■ **Set exercise**
Copy the records word for word from the line with "Rok 2015 (882, 635)" through the end of the records, leaving out the pictures.

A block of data
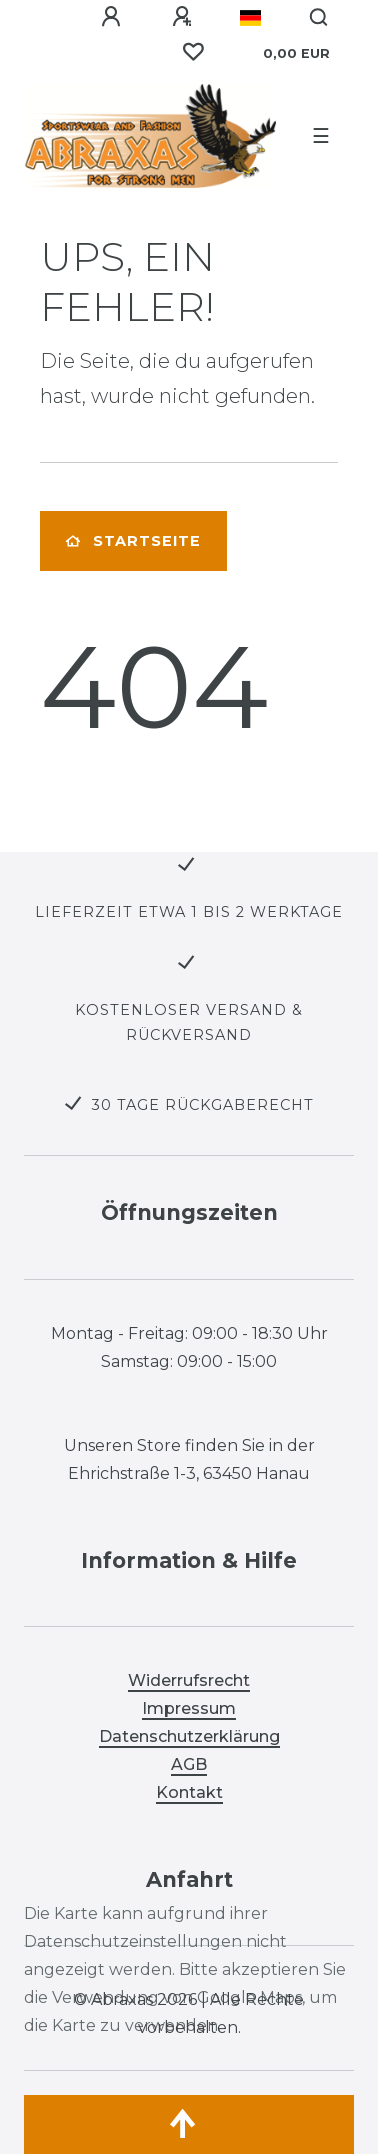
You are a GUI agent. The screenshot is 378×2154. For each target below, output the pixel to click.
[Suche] (319, 18)
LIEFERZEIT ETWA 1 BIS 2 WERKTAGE (189, 912)
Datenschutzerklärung (189, 1736)
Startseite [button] (133, 541)
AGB (189, 1764)
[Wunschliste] (193, 52)
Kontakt (189, 1792)
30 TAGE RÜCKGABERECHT (202, 1105)
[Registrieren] (182, 17)
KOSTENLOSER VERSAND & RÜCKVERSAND (189, 1022)
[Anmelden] (111, 17)
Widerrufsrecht (189, 1680)
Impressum (189, 1708)
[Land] (250, 18)
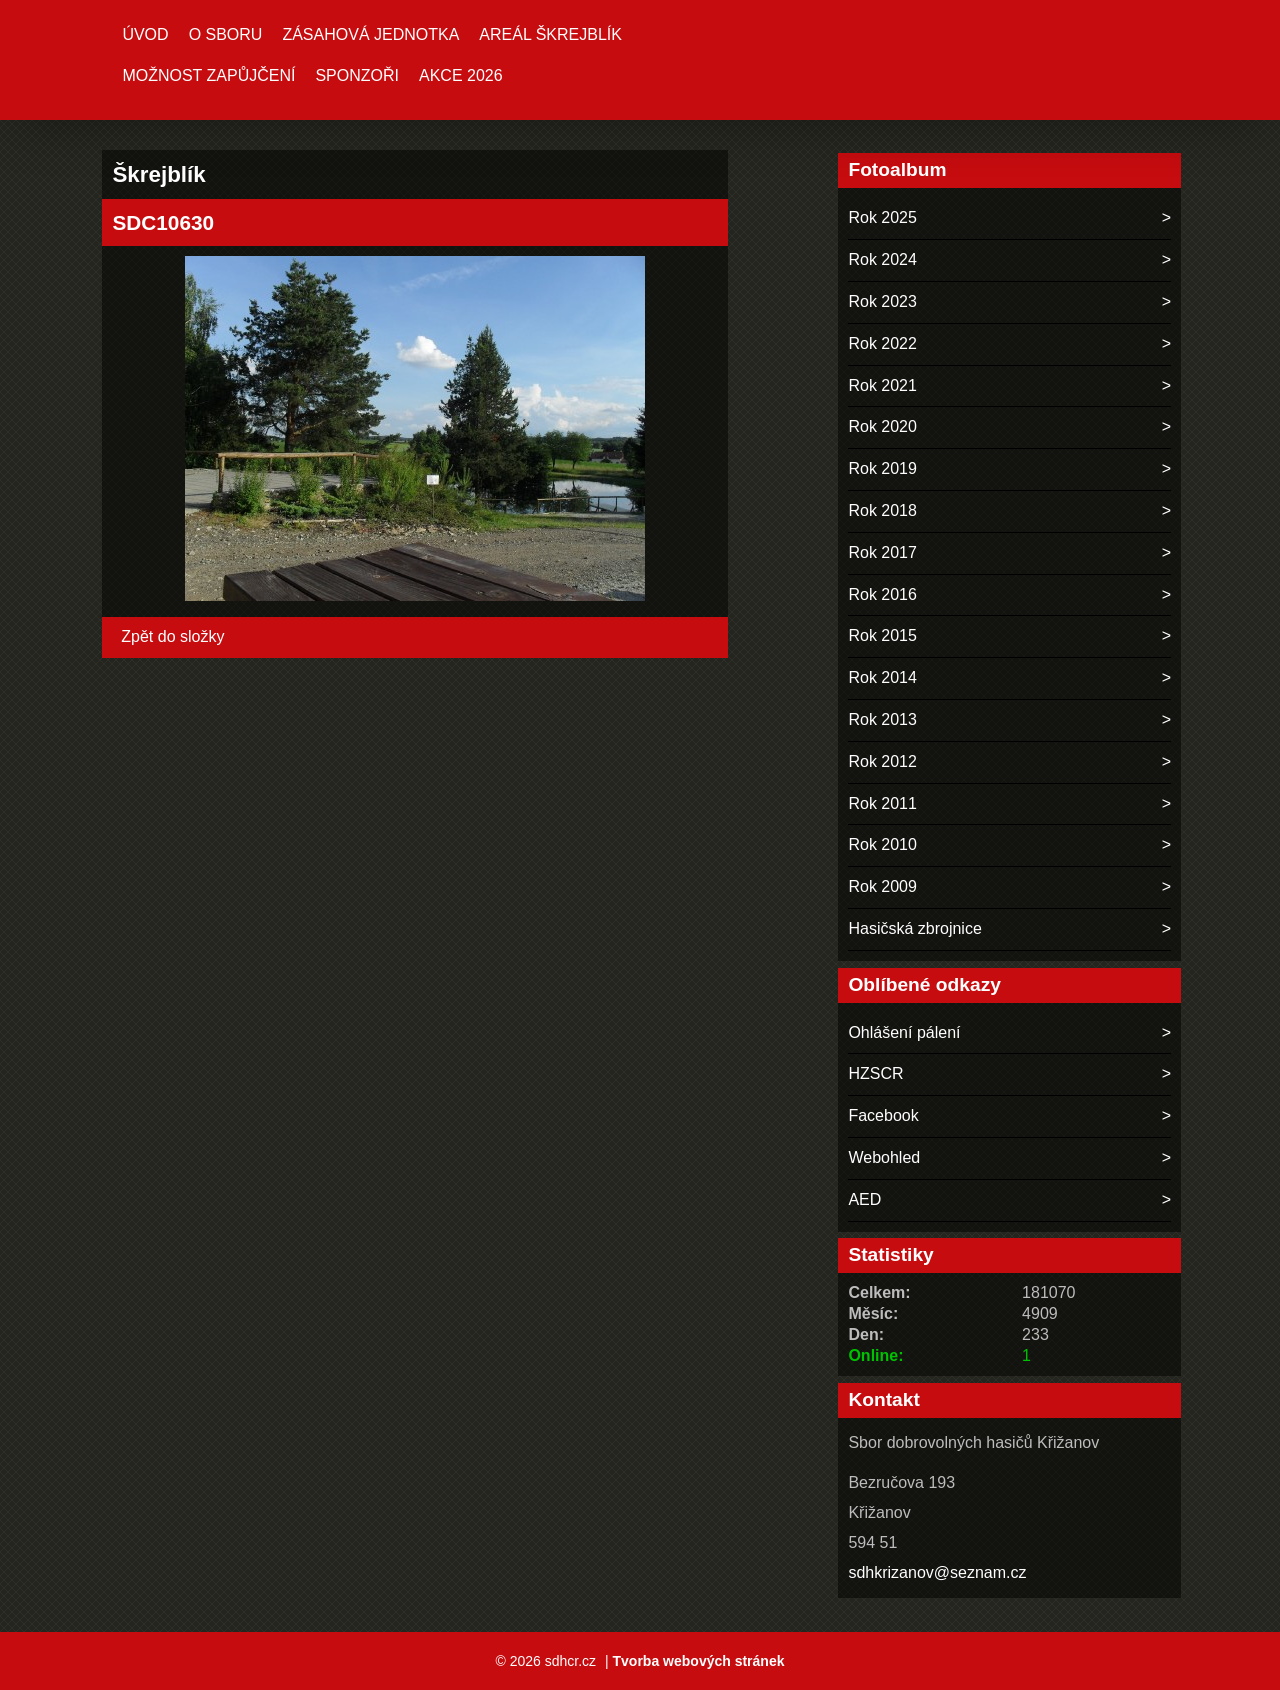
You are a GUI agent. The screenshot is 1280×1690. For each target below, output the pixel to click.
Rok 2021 (882, 385)
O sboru (226, 34)
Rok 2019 (882, 468)
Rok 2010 (882, 844)
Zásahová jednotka (370, 34)
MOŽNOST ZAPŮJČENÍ (208, 75)
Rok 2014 (882, 677)
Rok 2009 (882, 886)
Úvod (145, 34)
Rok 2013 (882, 719)
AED (864, 1199)
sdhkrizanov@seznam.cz (937, 1572)
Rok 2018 (882, 510)
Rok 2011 (882, 803)
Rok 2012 (882, 761)
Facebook (883, 1115)
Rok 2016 (882, 594)
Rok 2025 (882, 217)
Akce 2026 (461, 75)
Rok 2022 (882, 343)
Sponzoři (357, 75)
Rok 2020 (882, 426)
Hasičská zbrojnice (914, 928)
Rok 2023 (882, 301)
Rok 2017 (882, 552)
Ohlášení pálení (904, 1032)
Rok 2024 (882, 259)
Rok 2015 (882, 635)
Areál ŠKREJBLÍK (550, 34)
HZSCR (875, 1073)
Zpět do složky (172, 636)
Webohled (884, 1157)
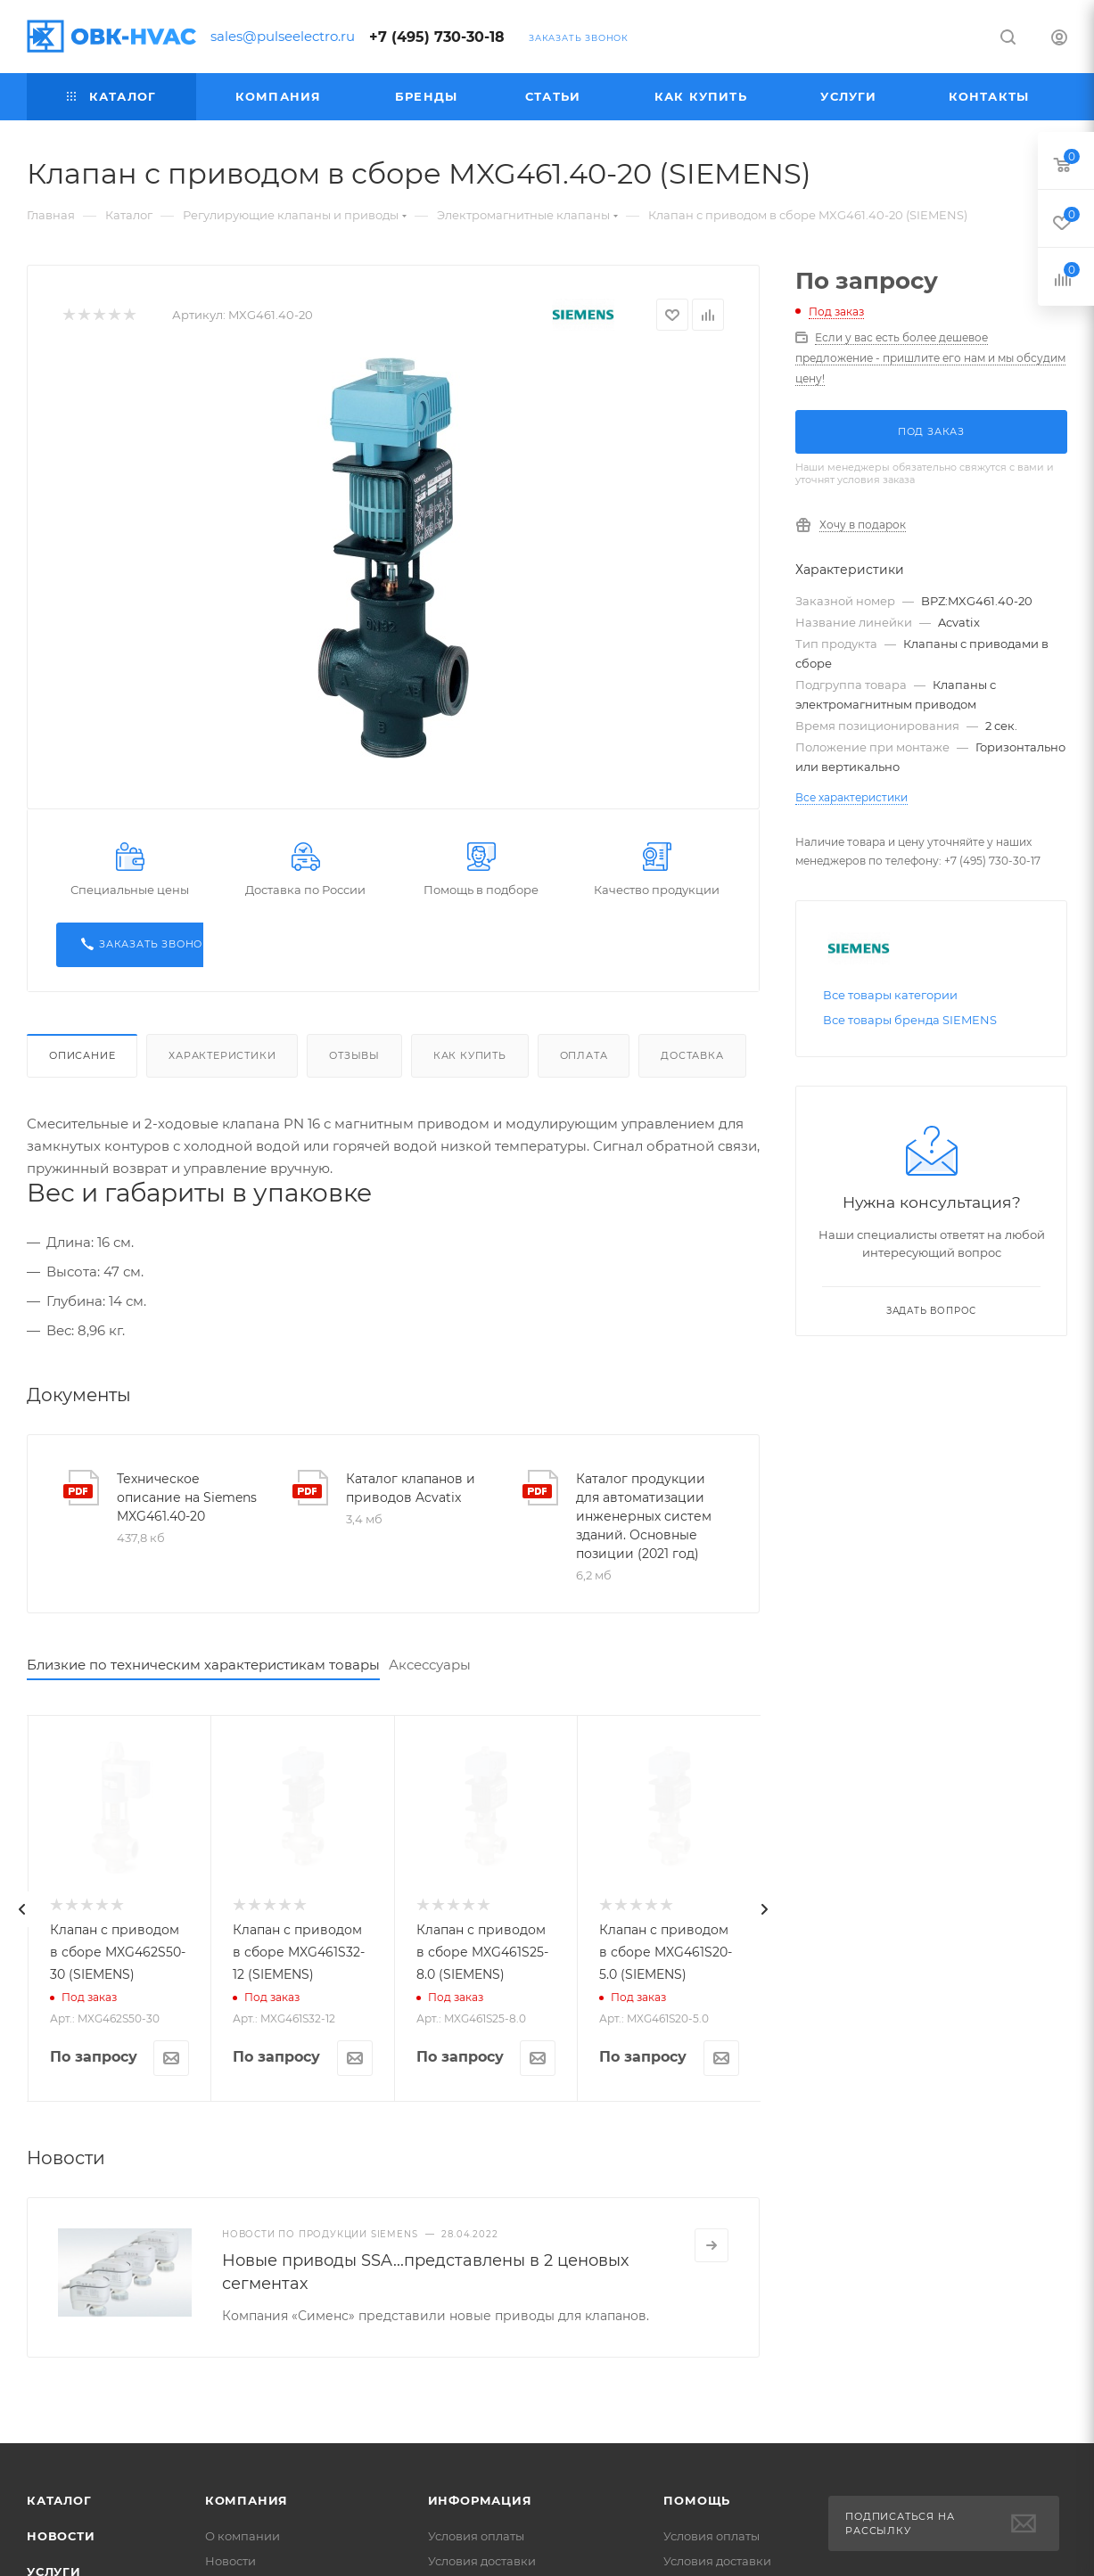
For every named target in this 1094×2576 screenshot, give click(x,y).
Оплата (584, 1055)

■ **Final result**
Rok 2015 (882, 635)
Areál ŠKREJBLÍK (550, 34)
HZSCR (875, 1073)
Zpět do složky (172, 636)
Webohled (884, 1157)
For every named target in this 1094×2576 screenshot, give click(x,y).
Оплата (584, 1055)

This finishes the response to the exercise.